Australia, June 12 -- New South Wales Land and Environment Court issued text of the following judgement on May 13:

1. COMMISSIONER: These Class 1 proceedings arise as a result of the actual refusal, by The Hills Shire Council, of the Applicant's request to modify development consent DA1598/2019/ZD for the subdivision of one lot into five community title rural residential lots and one community association lot (rural cluster) at 564 Cliftonville Road, Lower Portland.

2. The modification application, DA1598/2019/ZD/A, seeks modifications to conditions of consent to reduce the number of trees removed (Condition 10), reduce the number of credits required for biodiversity offsetting (Condition 16), and remove the building platform restriction (Condition 62).

3. These proceedings have been brought to the Court pursuant to s 8.7 of the Environmental Planning and Assessment Act 1979 (EPA Act).
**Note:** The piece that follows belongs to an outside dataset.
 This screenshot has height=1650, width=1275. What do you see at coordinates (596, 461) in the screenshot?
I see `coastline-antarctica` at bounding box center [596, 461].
4. The Court arranged a conciliation conference under s 34 (1) of the Land and Environment Court Act 1979 (LEC Act) between the parties, which was held on 13 March and 3 April 2025. I presided over the conciliation conference.

5. After the conciliation conference, the parties reached agreement as to acceptable terms of a decision in the proceedings. This decision involved the Court upholding the appeal and modifying the consent in accordance with the modification application. As part of this agreement, the Council consents to the applicant amending the modification application to adequately respond to their contentions.
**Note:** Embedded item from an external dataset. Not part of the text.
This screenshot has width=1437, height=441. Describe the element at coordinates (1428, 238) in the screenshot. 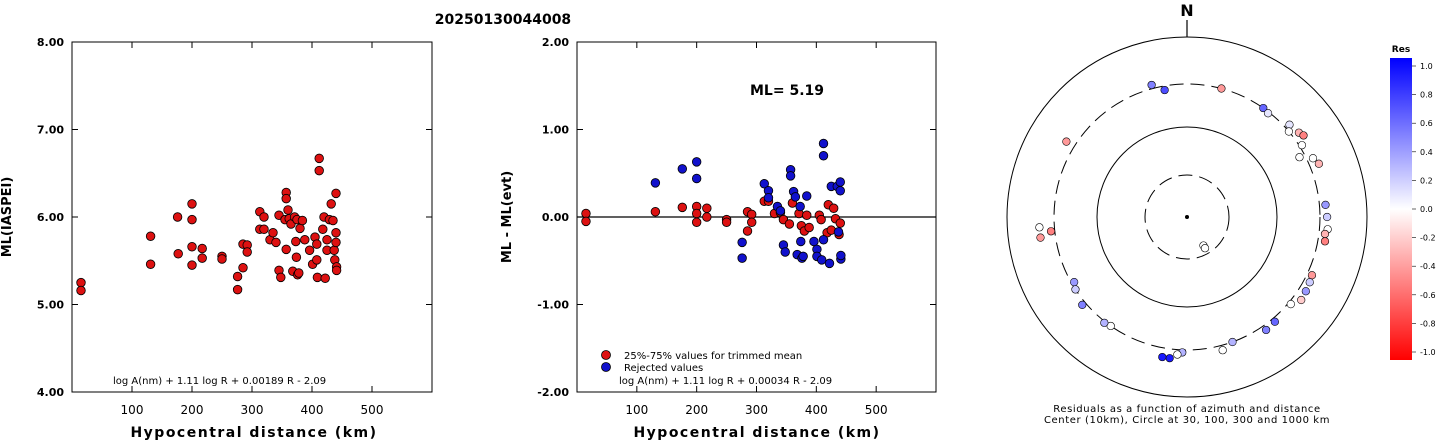

I see `colorbar-tick-label: -0.2` at that location.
6. Under s 34(3) of the LEC Act, I must dispose of the proceedings in accordance with the parties' decision if that decision is one that the Court could have made in the proper exercise of its functions. The parties' decision involves the Court exercising the function under s 4.55 of the EPA Act to modify the development consent that was originally granted consent by the Court.
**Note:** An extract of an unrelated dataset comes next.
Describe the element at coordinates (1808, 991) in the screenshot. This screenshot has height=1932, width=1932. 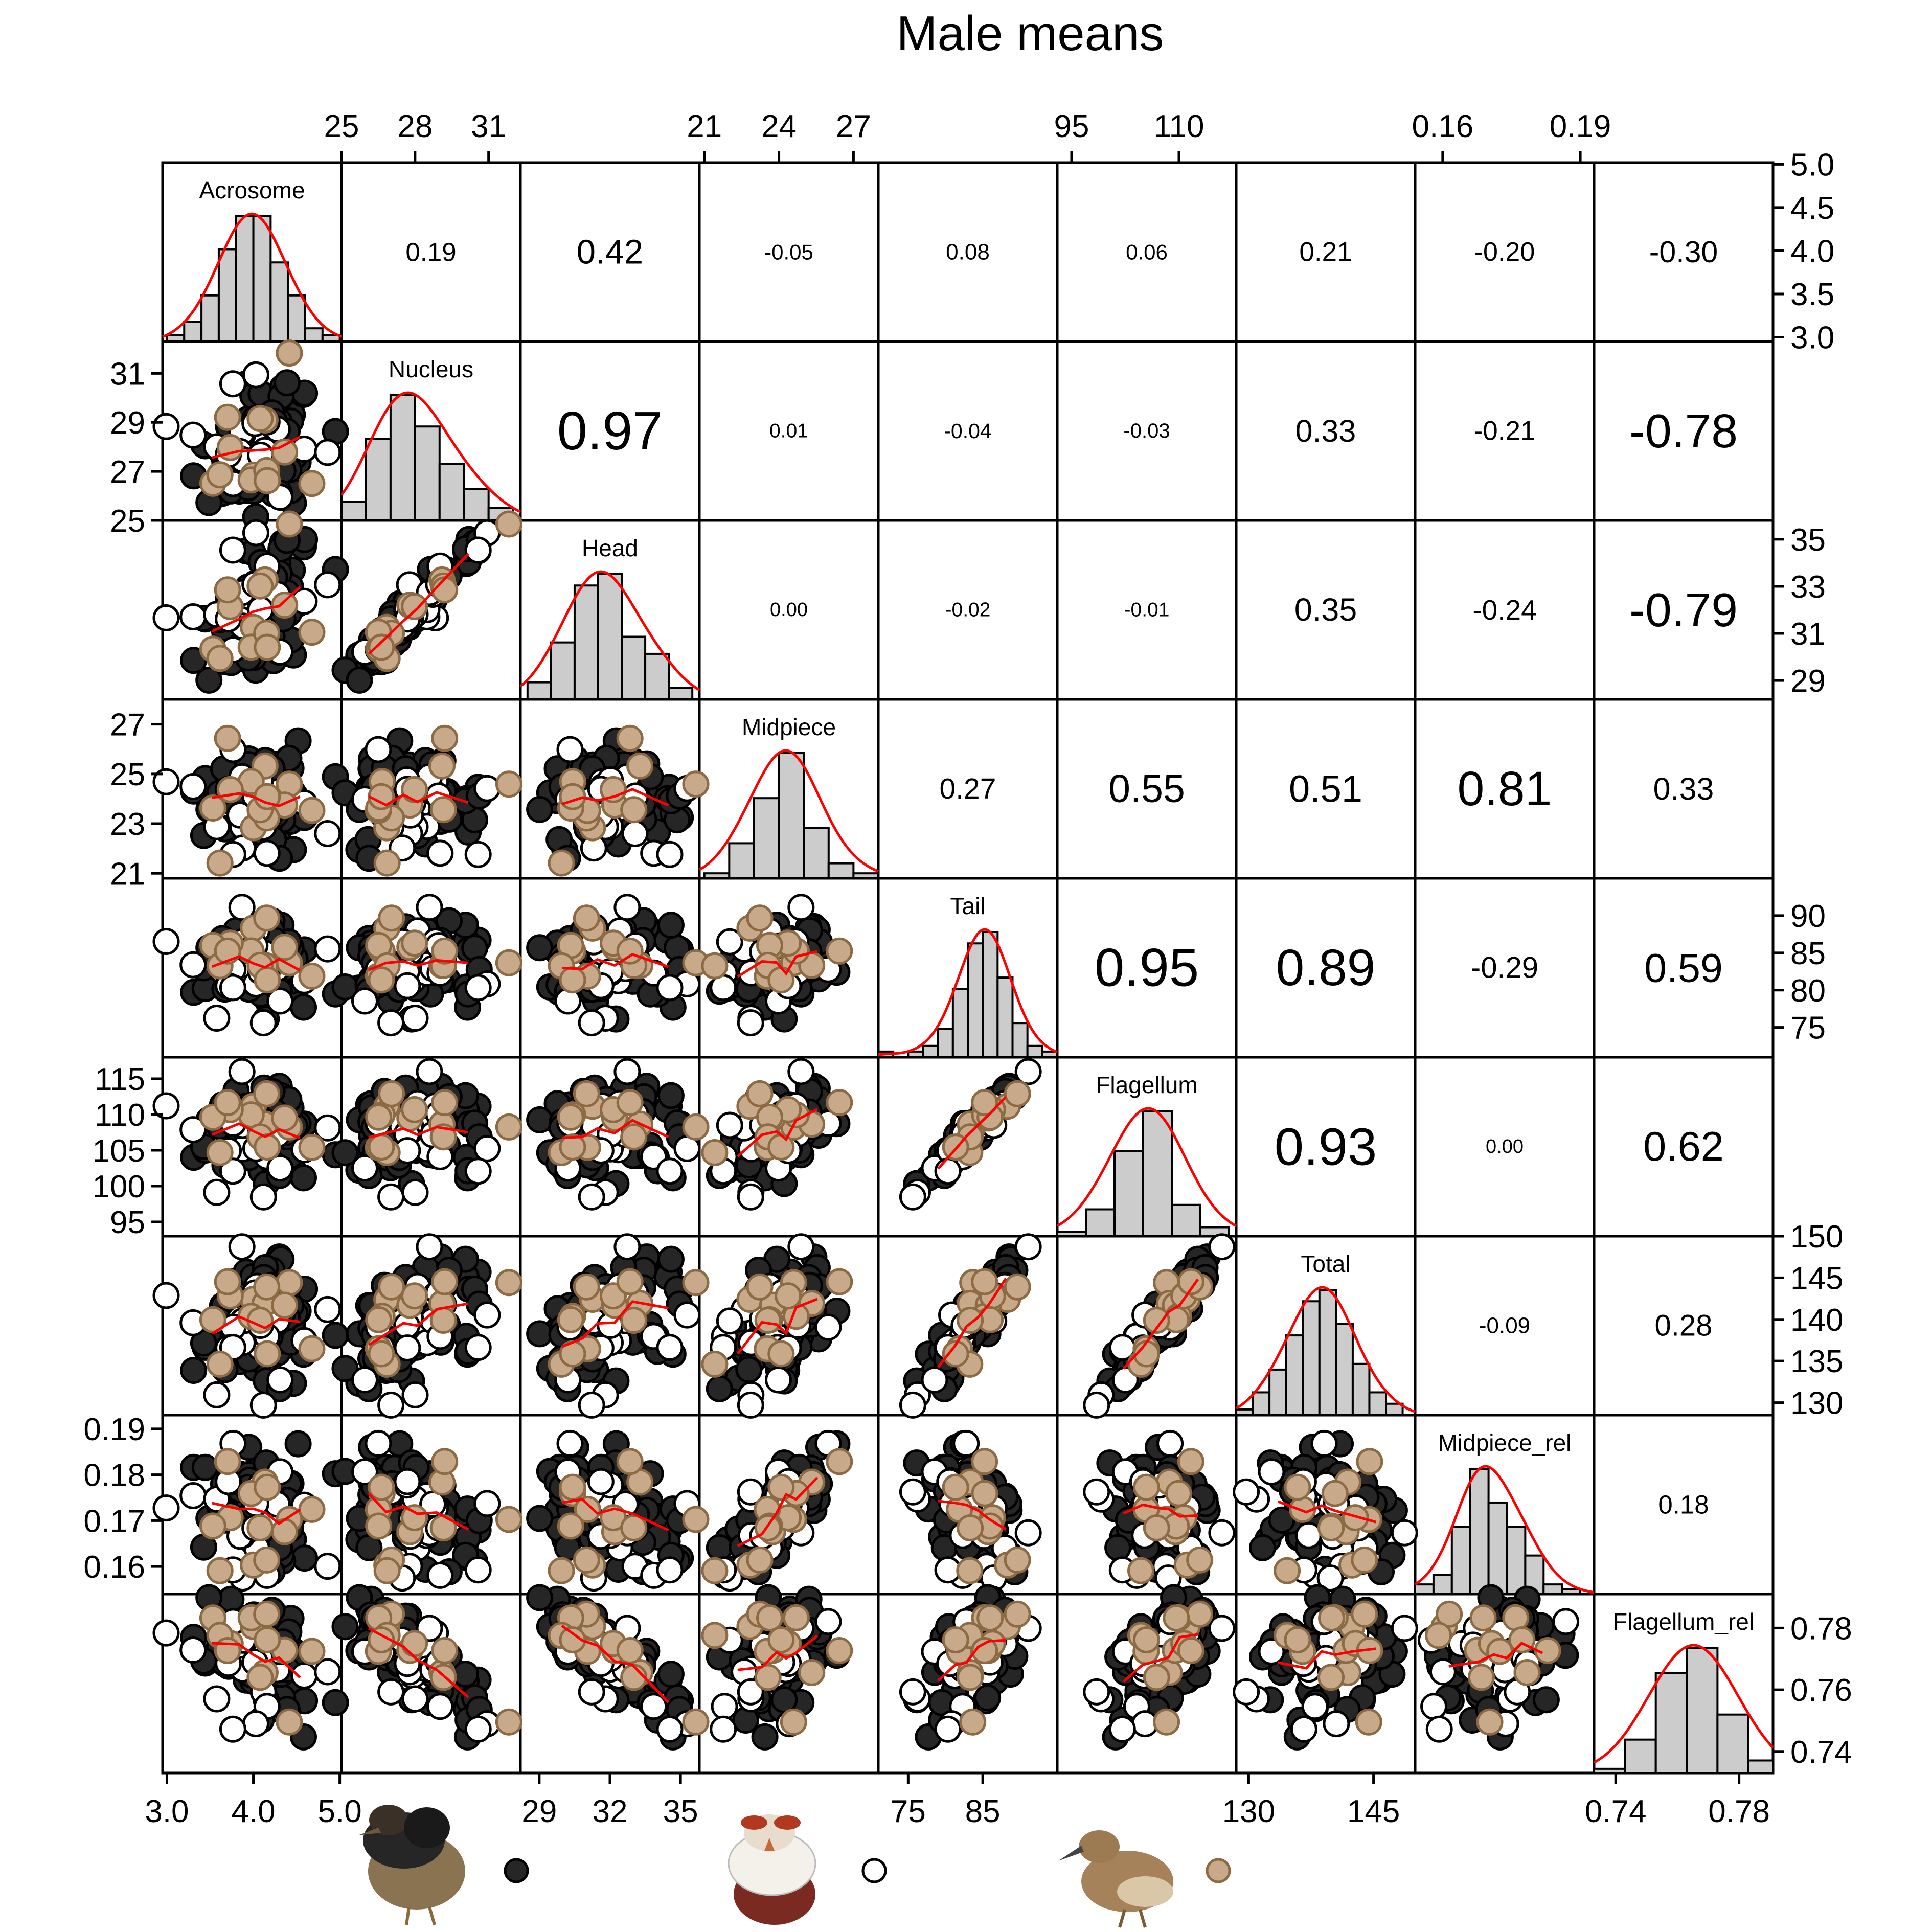
I see `right-axis-tick-label: 80` at that location.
7. There are jurisdictional prerequisites that must be satisfied before this function can be exercised. The parties identified the jurisdictional prerequisites of relevance in these proceedings and explained how they have been satisfied. From this I note the following points.

8. Pursuant to s 4.55(2)(a) of the EPA Act, I must be satisfied that the development to which the consent, as modified, relates is substantially the same as the development for which consent was originally granted. In this regard I note that the development remains a five-lot subdivision, with no change to the layout, environmental impacts, or use of the original development consent. From this I am satisfied that the development, as modified, will be substantially the same as the development for which consent was originally granted.

9. No requirement for concurrence or further consultation is required pursuant to EPA Act s 4.55(2)(b).

10. The modification application was notified from 7 July and 31 July 2023 in accordance with Council's Community Participation Plan and EPA Act s 4.55(2)(c). No submissions were received in this time.